Una chiesa nella piana
La piana fiorentina si presenta oggi come un sistema caotico e all'apparenza casuale. Tracce, misure, segni sapientemente incisi nel corso dei secoli, sono stati alterati o dimenticati negli anni del dopoguerra.
Nei secoli la centuriazione romana è quella che ha impresso i segni più forti al territorio, mantenuti
nel tempo o mirabilmente ricostruiti. La montagna è il limite fisico della piana. Dagli etruschi al
medioevo sono stati tanti i rapporti che l'uomo ha instaurato tra montagna e pianura fino al sistema
di insediamento a pettine delle ville medicee. Sulla partizione centuriale, l'impianto rinascimentale instaura un sistema prospettico, un cannocchiale visivo di collegamento tra monte e piana. La villa, in questo sistema paesistico, rappresenta il fondale scenico, l'elemento ordinatore per eccellenza. Il viale Gramsci, antico decumano, divide da una parte lo sviluppo incontrollato della città, dall'altro
l'ultimo frammento inviolato della piana fiorentina. I solchi dei campi paralleli ai corsi d'acqua e le tombe etrusche sono i segni che emergono in quest'area.
Parallelo alle linee dei campi si inserisce il progetto: un taglio lungo e profondo nel terreno.
------------------------------------------------------------------------
_Istruzioni di lavoro_:
1. In base al testo sulla piana fiorentina, spieghi in una o due frasi perché la villa è definita l'elemento ordinatore per eccellenza.
2. Ricopi fedelmente il passo del testo sulla piana fiorentina che comincia con "Una chiesa nella" e prosegue fino a "anni del dopoguerra.".
Il materiale riportato di seguito è indipendente dal testo.

Elementi tratti da una fonte di dati:
------------------------------------------------------------------------
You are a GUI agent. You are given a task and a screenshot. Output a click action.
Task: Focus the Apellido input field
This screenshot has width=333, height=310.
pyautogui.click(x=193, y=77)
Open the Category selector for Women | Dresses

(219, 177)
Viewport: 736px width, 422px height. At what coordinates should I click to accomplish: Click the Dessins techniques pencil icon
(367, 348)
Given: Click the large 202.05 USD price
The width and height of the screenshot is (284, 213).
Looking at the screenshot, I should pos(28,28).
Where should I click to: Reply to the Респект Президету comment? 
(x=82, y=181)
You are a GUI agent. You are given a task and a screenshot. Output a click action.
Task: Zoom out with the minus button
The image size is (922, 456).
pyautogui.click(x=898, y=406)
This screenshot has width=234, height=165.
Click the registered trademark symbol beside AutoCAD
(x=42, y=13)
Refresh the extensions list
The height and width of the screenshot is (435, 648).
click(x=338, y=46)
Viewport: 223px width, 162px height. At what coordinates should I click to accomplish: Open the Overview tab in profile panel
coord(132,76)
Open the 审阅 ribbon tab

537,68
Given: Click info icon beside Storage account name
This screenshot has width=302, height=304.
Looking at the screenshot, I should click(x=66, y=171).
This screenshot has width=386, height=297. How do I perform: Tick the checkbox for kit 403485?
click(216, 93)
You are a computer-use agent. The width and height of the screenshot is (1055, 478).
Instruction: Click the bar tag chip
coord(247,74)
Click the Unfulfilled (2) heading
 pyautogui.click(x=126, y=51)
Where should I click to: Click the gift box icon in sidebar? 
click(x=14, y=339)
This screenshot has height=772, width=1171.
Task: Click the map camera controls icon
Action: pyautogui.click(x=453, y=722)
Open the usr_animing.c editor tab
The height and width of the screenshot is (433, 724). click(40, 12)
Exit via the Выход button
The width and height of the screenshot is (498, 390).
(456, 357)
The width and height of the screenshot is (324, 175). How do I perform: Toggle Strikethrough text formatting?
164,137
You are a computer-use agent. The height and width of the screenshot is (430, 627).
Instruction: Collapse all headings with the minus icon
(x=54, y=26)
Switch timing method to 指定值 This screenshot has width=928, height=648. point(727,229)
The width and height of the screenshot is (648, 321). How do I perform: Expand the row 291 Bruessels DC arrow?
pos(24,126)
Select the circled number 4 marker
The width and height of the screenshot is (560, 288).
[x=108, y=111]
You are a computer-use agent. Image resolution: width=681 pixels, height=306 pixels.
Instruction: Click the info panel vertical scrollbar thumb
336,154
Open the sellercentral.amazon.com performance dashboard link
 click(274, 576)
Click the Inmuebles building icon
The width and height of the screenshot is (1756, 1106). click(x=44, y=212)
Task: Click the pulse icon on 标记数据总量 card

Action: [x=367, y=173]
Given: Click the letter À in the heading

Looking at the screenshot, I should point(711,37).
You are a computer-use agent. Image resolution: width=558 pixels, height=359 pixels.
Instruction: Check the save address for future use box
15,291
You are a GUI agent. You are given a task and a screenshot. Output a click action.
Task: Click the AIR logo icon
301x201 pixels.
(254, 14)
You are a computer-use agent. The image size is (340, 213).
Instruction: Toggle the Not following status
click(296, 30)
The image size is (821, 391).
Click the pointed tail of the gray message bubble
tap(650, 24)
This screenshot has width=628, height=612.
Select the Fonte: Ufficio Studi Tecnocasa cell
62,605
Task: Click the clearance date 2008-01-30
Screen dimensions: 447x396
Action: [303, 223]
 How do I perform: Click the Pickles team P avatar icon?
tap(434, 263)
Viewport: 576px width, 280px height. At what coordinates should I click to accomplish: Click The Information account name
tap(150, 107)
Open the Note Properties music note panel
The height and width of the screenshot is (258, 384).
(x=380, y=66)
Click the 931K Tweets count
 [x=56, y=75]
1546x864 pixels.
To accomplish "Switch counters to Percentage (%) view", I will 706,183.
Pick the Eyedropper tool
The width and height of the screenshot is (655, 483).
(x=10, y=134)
------------------------------------------------------------------------
_Risposte per numero_:
1. Sulla partizione centuriale, l'impianto rinascimentale instaura un sistema prospettico, un cannocchiale visivo che collega monte e piana. In questo sistema paesistico la villa rappresenta il fondale scenico, e per questo è l'elemento ordinatore per eccellenza.

2.
Una chiesa nella piana
La piana fiorentina si presenta oggi come un sistema caotico e all'apparenza casuale. Tracce, misure, segni sapientemente incisi nel corso dei secoli, sono stati alterati o dimenticati negli anni del dopoguerra.